Every line of the data must be copied exactly.

** Opening Extracted records block **

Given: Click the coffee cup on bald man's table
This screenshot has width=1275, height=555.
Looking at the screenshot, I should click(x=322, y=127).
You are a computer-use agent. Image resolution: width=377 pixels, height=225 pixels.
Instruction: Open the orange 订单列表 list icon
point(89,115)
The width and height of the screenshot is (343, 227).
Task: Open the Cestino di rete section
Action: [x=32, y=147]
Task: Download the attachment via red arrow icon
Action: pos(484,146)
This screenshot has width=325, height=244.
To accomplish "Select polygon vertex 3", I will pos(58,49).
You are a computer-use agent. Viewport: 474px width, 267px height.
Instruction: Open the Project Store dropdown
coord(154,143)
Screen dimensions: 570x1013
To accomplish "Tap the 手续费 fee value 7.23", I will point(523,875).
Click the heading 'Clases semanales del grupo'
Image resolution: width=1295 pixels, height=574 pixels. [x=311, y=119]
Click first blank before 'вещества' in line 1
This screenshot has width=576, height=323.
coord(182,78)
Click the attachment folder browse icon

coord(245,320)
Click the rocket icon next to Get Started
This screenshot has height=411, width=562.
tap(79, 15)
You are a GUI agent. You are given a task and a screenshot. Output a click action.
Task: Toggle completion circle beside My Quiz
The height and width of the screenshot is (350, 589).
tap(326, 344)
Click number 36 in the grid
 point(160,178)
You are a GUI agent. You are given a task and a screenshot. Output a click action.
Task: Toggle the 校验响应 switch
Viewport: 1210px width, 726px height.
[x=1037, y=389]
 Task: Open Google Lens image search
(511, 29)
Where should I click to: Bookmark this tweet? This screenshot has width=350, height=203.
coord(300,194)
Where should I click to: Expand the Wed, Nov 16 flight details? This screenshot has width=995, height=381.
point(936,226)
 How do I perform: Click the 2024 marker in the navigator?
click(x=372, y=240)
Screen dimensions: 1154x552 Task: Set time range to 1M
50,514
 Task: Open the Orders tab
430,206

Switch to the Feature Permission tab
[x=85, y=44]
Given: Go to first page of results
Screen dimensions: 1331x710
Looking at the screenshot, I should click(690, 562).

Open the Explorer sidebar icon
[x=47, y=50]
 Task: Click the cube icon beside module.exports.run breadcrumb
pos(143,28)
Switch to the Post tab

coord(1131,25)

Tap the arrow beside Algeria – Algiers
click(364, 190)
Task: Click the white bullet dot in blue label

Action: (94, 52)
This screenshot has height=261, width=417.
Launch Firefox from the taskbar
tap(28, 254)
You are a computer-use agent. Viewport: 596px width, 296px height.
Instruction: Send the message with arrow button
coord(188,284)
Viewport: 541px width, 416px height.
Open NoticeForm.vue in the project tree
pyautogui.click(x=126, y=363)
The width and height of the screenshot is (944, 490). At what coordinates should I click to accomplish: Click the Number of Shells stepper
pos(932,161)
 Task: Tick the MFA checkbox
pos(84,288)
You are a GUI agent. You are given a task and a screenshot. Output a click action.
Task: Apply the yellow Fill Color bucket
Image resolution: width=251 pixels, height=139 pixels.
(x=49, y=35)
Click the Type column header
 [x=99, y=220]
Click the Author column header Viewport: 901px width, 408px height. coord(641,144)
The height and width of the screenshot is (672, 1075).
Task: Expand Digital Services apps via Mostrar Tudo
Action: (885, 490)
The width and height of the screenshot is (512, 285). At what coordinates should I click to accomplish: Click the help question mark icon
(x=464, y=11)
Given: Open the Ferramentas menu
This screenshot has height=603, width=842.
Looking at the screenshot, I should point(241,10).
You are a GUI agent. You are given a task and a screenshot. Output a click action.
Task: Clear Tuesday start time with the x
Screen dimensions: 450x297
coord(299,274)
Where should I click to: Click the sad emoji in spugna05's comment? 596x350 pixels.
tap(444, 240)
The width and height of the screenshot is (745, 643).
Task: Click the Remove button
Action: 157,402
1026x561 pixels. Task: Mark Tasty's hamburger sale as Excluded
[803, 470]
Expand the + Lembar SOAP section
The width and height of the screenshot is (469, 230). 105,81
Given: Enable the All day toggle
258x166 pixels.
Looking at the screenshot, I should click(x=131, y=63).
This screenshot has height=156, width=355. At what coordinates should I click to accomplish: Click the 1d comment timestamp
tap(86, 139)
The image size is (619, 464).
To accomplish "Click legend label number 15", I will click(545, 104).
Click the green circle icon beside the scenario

** Closing Extracted records block **

Reply to the task:
Given: Click the coffee cup on bald man's table
This screenshot has width=1275, height=555.
Looking at the screenshot, I should click(x=322, y=127).
You are a computer-use agent. Image resolution: width=377 pixels, height=225 pixels.
Instruction: Open the orange 订单列表 list icon
point(89,115)
The width and height of the screenshot is (343, 227).
Task: Open the Cestino di rete section
Action: [x=32, y=147]
Task: Download the attachment via red arrow icon
Action: pos(484,146)
This screenshot has width=325, height=244.
To accomplish "Select polygon vertex 3", I will pos(58,49).
You are a computer-use agent. Viewport: 474px width, 267px height.
Instruction: Open the Project Store dropdown
coord(154,143)
Screen dimensions: 570x1013
To accomplish "Tap the 手续费 fee value 7.23", I will point(523,875).
Click the heading 'Clases semanales del grupo'
Image resolution: width=1295 pixels, height=574 pixels. [x=311, y=119]
Click first blank before 'вещества' in line 1
This screenshot has width=576, height=323.
coord(182,78)
Click the attachment folder browse icon

coord(245,320)
Click the rocket icon next to Get Started
This screenshot has height=411, width=562.
tap(79, 15)
You are a GUI agent. You are given a task and a screenshot. Output a click action.
Task: Toggle completion circle beside My Quiz
The height and width of the screenshot is (350, 589).
tap(326, 344)
Click number 36 in the grid
 point(160,178)
You are a GUI agent. You are given a task and a screenshot. Output a click action.
Task: Toggle the 校验响应 switch
Viewport: 1210px width, 726px height.
[x=1037, y=389]
 Task: Open Google Lens image search
(511, 29)
Where should I click to: Bookmark this tweet? This screenshot has width=350, height=203.
coord(300,194)
Where should I click to: Expand the Wed, Nov 16 flight details? This screenshot has width=995, height=381.
point(936,226)
 How do I perform: Click the 2024 marker in the navigator?
click(x=372, y=240)
Screen dimensions: 1154x552 Task: Set time range to 1M
50,514
 Task: Open the Orders tab
430,206

Switch to the Feature Permission tab
[x=85, y=44]
Given: Go to first page of results
Screen dimensions: 1331x710
Looking at the screenshot, I should click(690, 562).

Open the Explorer sidebar icon
[x=47, y=50]
 Task: Click the cube icon beside module.exports.run breadcrumb
pos(143,28)
Switch to the Post tab

coord(1131,25)

Tap the arrow beside Algeria – Algiers
click(364, 190)
Task: Click the white bullet dot in blue label

Action: (94, 52)
This screenshot has height=261, width=417.
Launch Firefox from the taskbar
tap(28, 254)
You are a computer-use agent. Viewport: 596px width, 296px height.
Instruction: Send the message with arrow button
coord(188,284)
Viewport: 541px width, 416px height.
Open NoticeForm.vue in the project tree
pyautogui.click(x=126, y=363)
The width and height of the screenshot is (944, 490). At what coordinates should I click to accomplish: Click the Number of Shells stepper
pos(932,161)
 Task: Tick the MFA checkbox
pos(84,288)
You are a GUI agent. You are given a task and a screenshot. Output a click action.
Task: Apply the yellow Fill Color bucket
Image resolution: width=251 pixels, height=139 pixels.
(x=49, y=35)
Click the Type column header
 [x=99, y=220]
Click the Author column header Viewport: 901px width, 408px height. coord(641,144)
The height and width of the screenshot is (672, 1075).
Task: Expand Digital Services apps via Mostrar Tudo
Action: (885, 490)
The width and height of the screenshot is (512, 285). At what coordinates should I click to accomplish: Click the help question mark icon
(x=464, y=11)
Given: Open the Ferramentas menu
This screenshot has height=603, width=842.
Looking at the screenshot, I should point(241,10).
You are a GUI agent. You are given a task and a screenshot. Output a click action.
Task: Clear Tuesday start time with the x
Screen dimensions: 450x297
coord(299,274)
Where should I click to: Click the sad emoji in spugna05's comment? 596x350 pixels.
tap(444, 240)
The width and height of the screenshot is (745, 643).
Task: Click the Remove button
Action: 157,402
1026x561 pixels. Task: Mark Tasty's hamburger sale as Excluded
[803, 470]
Expand the + Lembar SOAP section
The width and height of the screenshot is (469, 230). 105,81
Given: Enable the All day toggle
258x166 pixels.
Looking at the screenshot, I should click(x=131, y=63).
This screenshot has height=156, width=355. At what coordinates should I click to accomplish: Click the 1d comment timestamp
tap(86, 139)
The image size is (619, 464).
To accomplish "Click legend label number 15", I will click(545, 104).
Click the green circle icon beside the scenario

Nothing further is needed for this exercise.